» **YOUR GOAL**
A faithful copy is required: retype the records from their first line through the line with "The image size is (924, 573).", and omit the pictures.

» **MATERIAL TO PROCESS**
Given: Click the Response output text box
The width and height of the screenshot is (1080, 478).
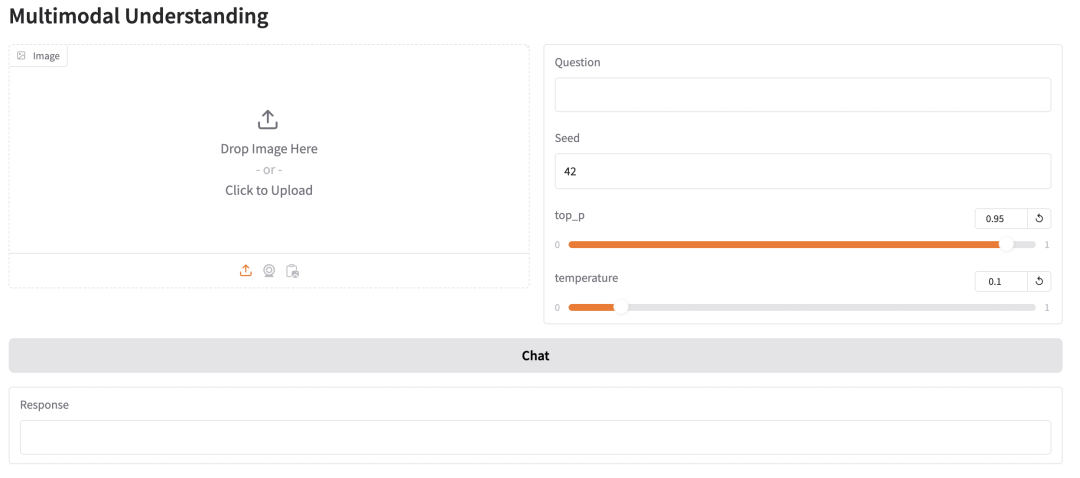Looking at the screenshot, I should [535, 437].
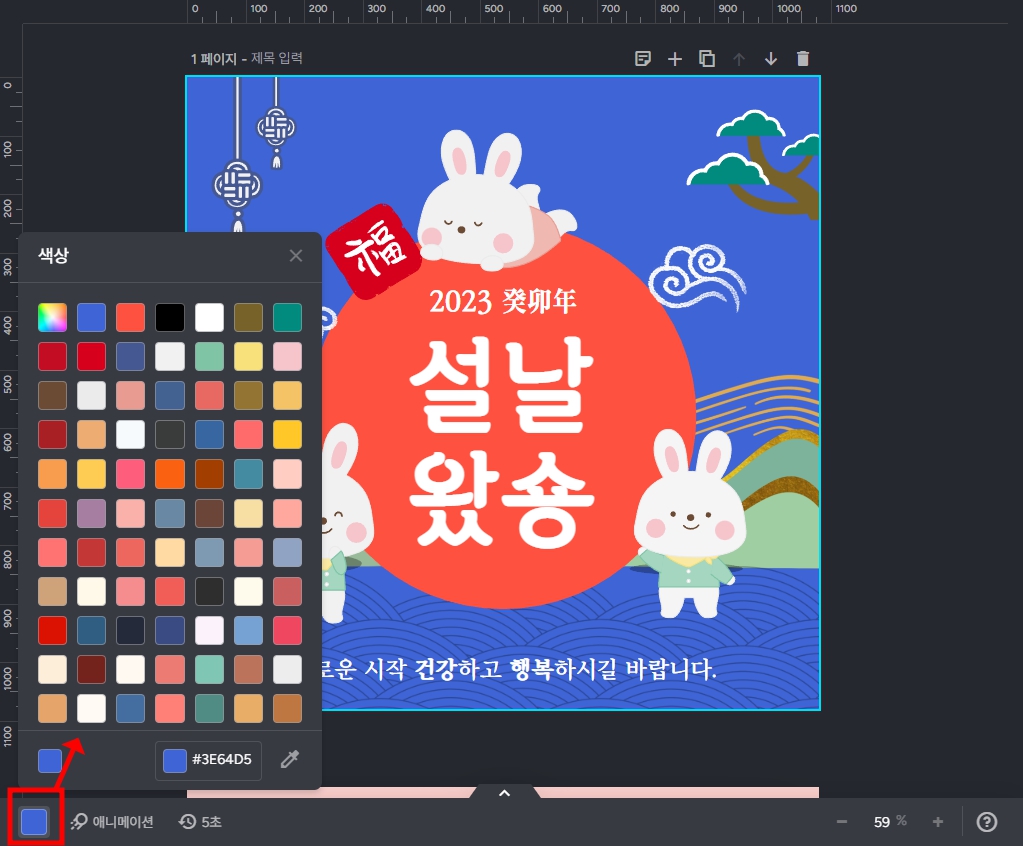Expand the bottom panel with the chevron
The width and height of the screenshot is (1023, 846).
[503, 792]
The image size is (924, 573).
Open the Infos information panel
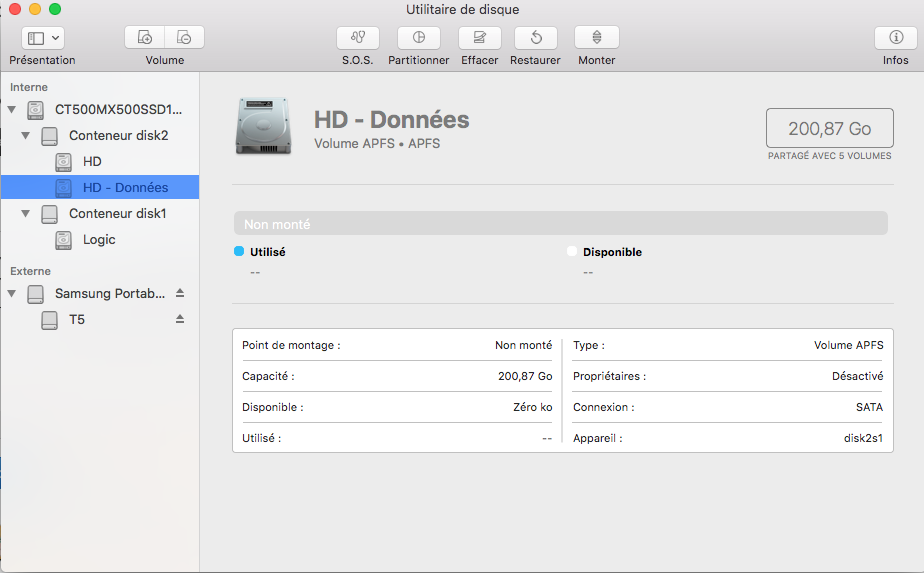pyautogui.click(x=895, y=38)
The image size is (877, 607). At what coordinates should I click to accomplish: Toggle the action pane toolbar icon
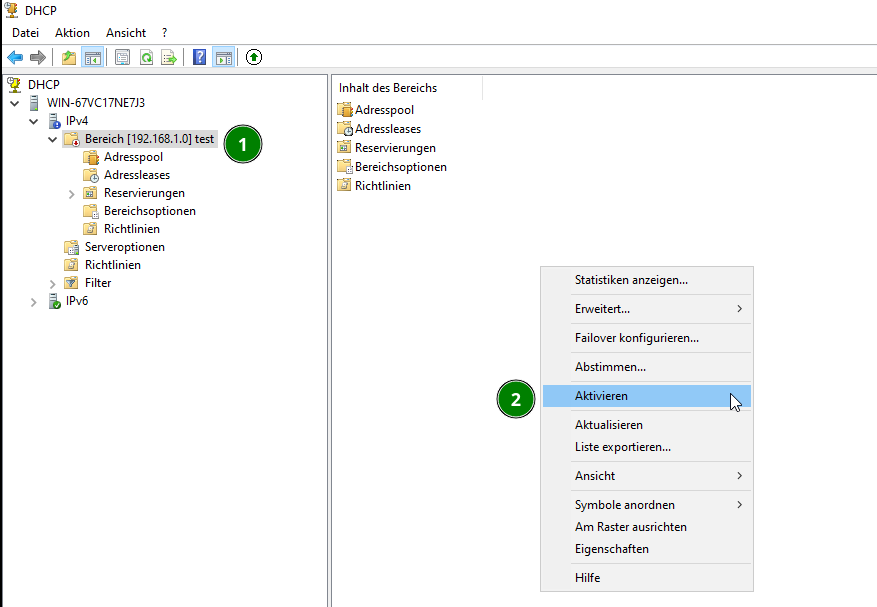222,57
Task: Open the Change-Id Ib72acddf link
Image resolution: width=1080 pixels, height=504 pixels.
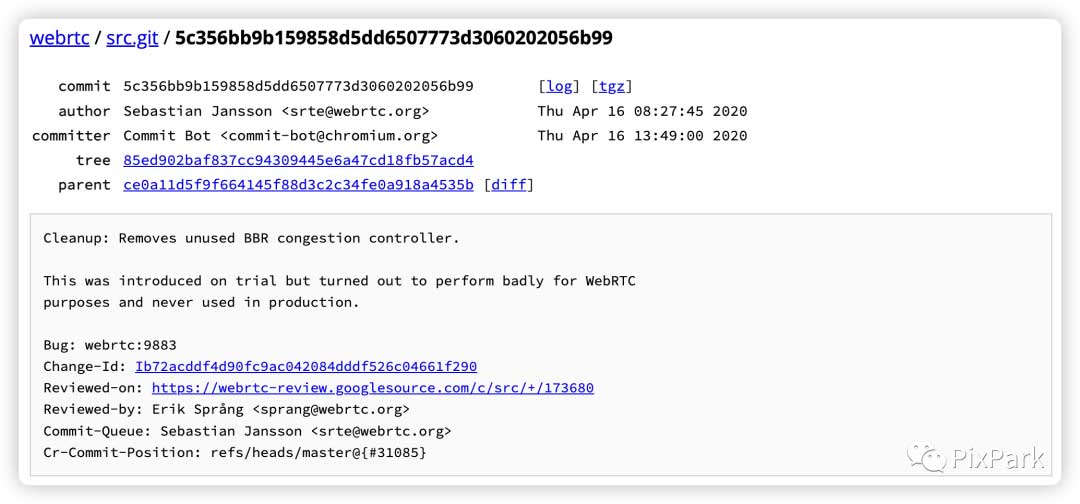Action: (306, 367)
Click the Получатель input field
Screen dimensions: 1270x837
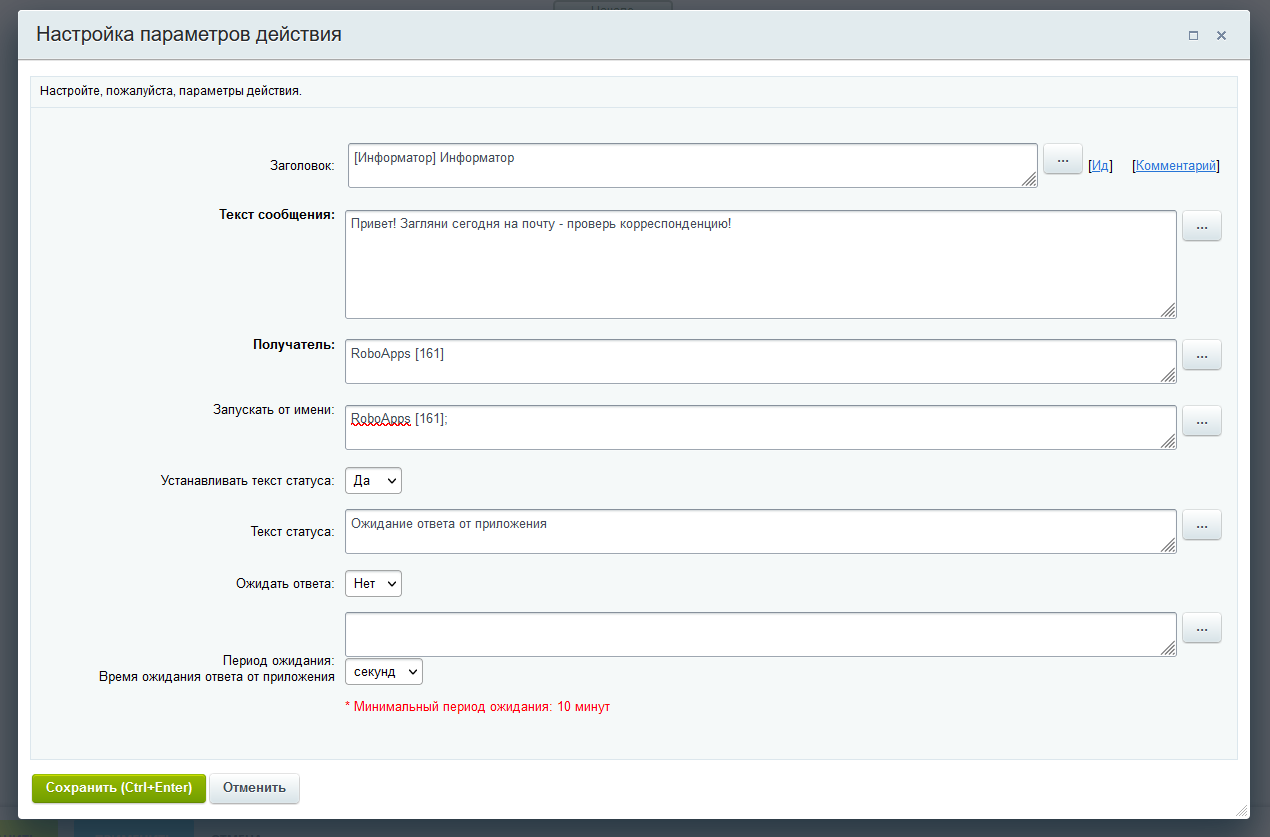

» **SOLVED PROBLEM**
Given: Click the Response output text box
The width and height of the screenshot is (1080, 478).
Looking at the screenshot, I should [535, 437].
Expand the bottom panel with the chevron
The width and height of the screenshot is (1023, 846).
[503, 792]
The image size is (924, 573).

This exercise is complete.